Merkel Diverts to Lisbon
Rain could wash large amounts of ash down from the air, but forecasters were expecting sunny weather for Friday in Germany. Occasionally, however, there may be so-called "blood rain:" rust-colored dust particles that float down and shimmer on the roofs of cars.
Meanwhile there is no expected climatic impact, the latest measurements show. The extent to which volcanic dust changes global temperatures in the short term, depends on how much sulfur dioxide (SO2) is pumped by the volcano into the upper layers of the atmosphere. SO2 combines with water to form sulfuric acid. The acid droplets then form a fine veil over the Earth and cool it like a parasol. Apparently, during the recent outbreak in Iceland, no sulfur has reached the upper layers of the atmosphere. But that could change: The Eyjafjallajökull eruption could continue for several weeks and eventually cause large amounts of sulfur compounds.

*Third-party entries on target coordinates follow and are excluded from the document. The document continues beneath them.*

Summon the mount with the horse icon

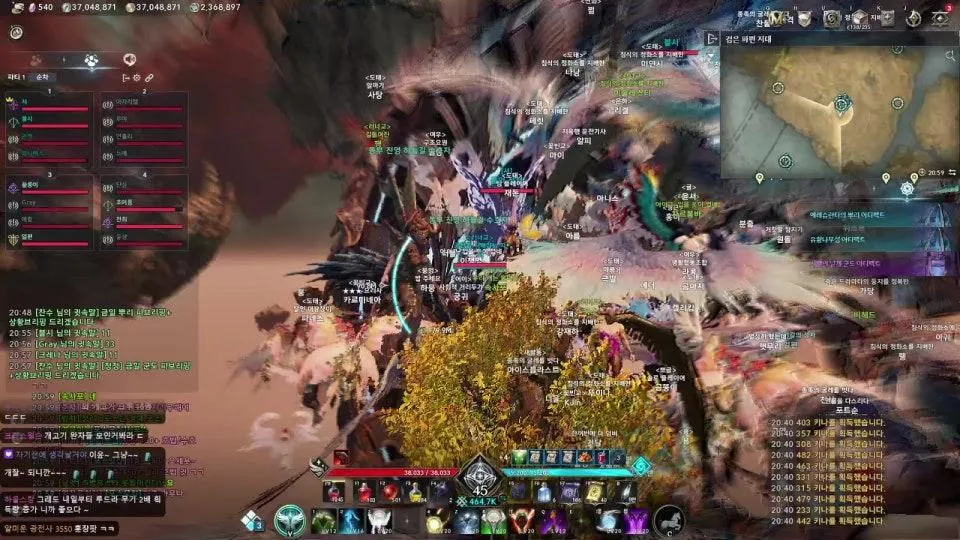point(669,519)
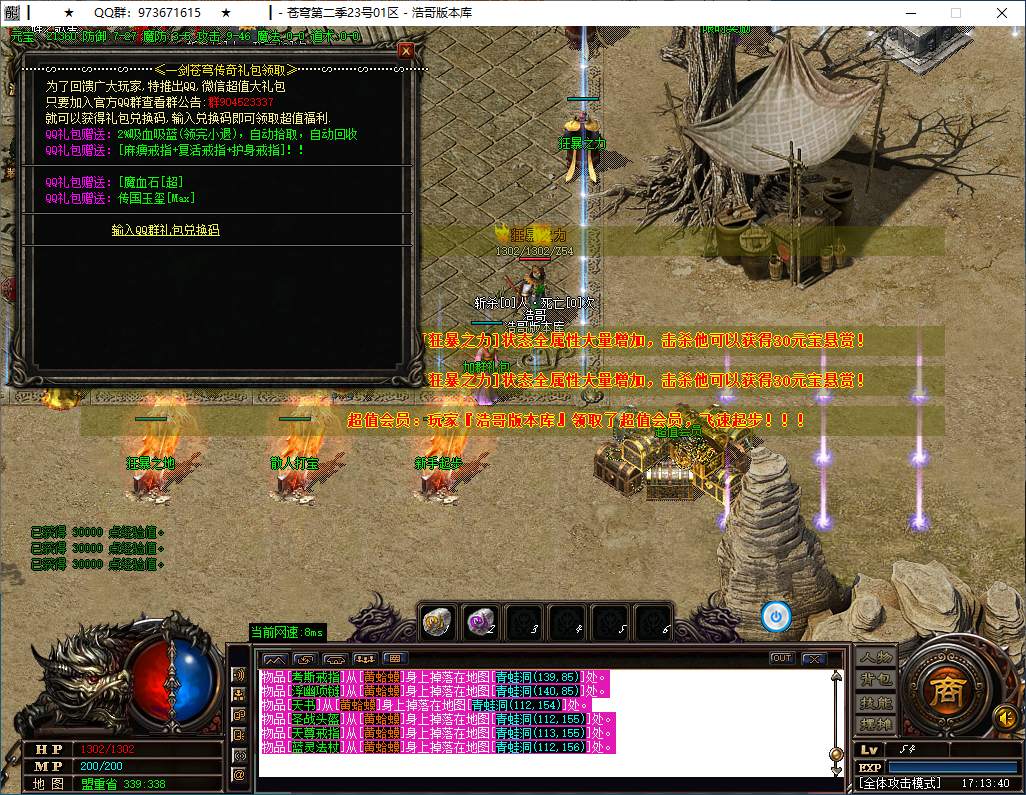Open the 人物 character panel
Image resolution: width=1026 pixels, height=795 pixels.
[x=876, y=658]
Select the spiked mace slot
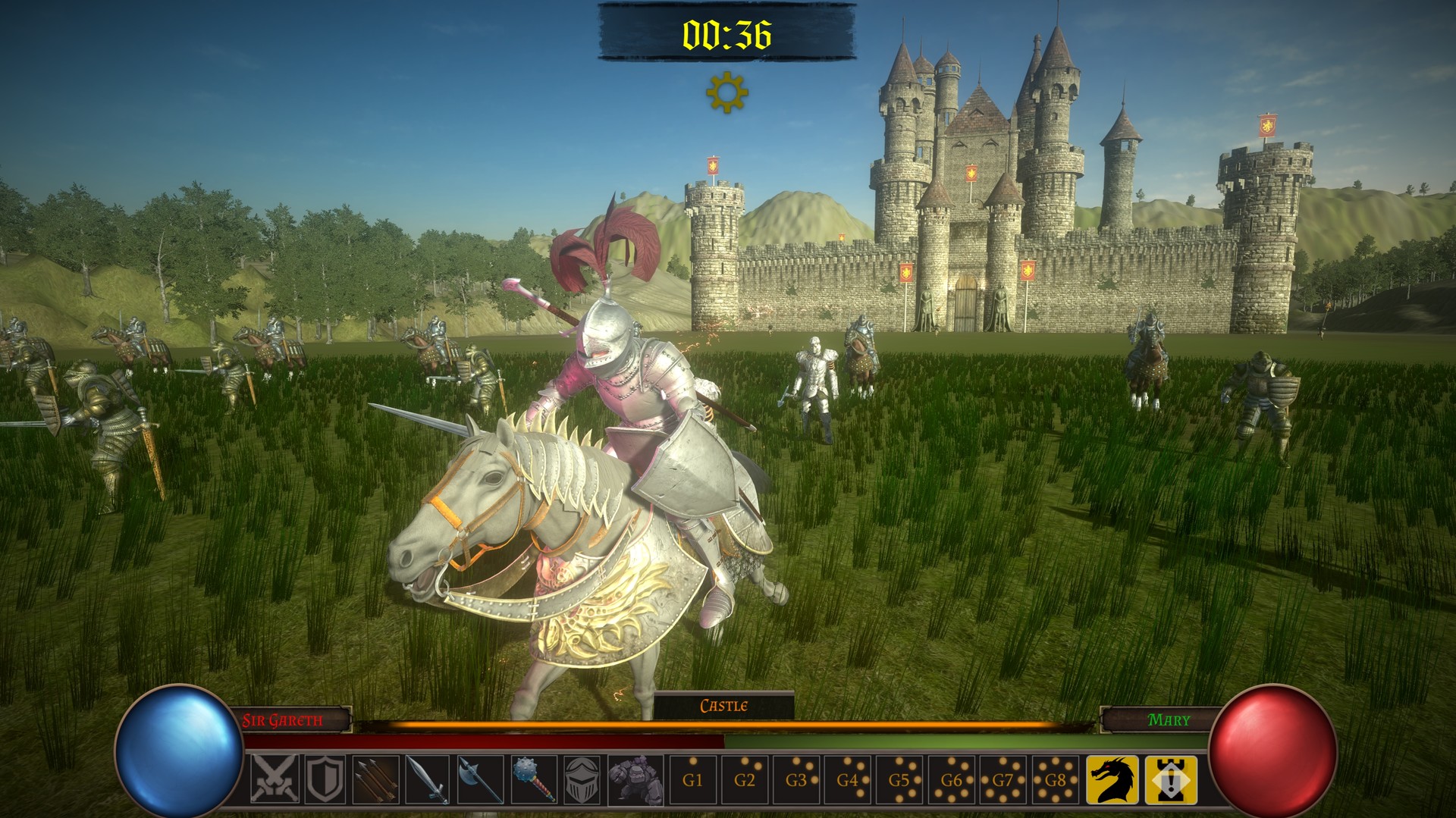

Meanwhile, the vast ash cloud above northern Europe has also affected the travel plans of Chancellor Angela Merkel who was traveling back from a trip to the US. Originally scheduled to land in Berlin at Berlin at 1:30 p.m. local time, her flight was diverted to the Portuguese capital Lisbon where she is set to spend the night before continuing her journey. A spokesman told Dow Jones news wire that Merkel, her delegation and journalists traveling with her will only be able to make their way back to Germany on Saturday midday at the earliest.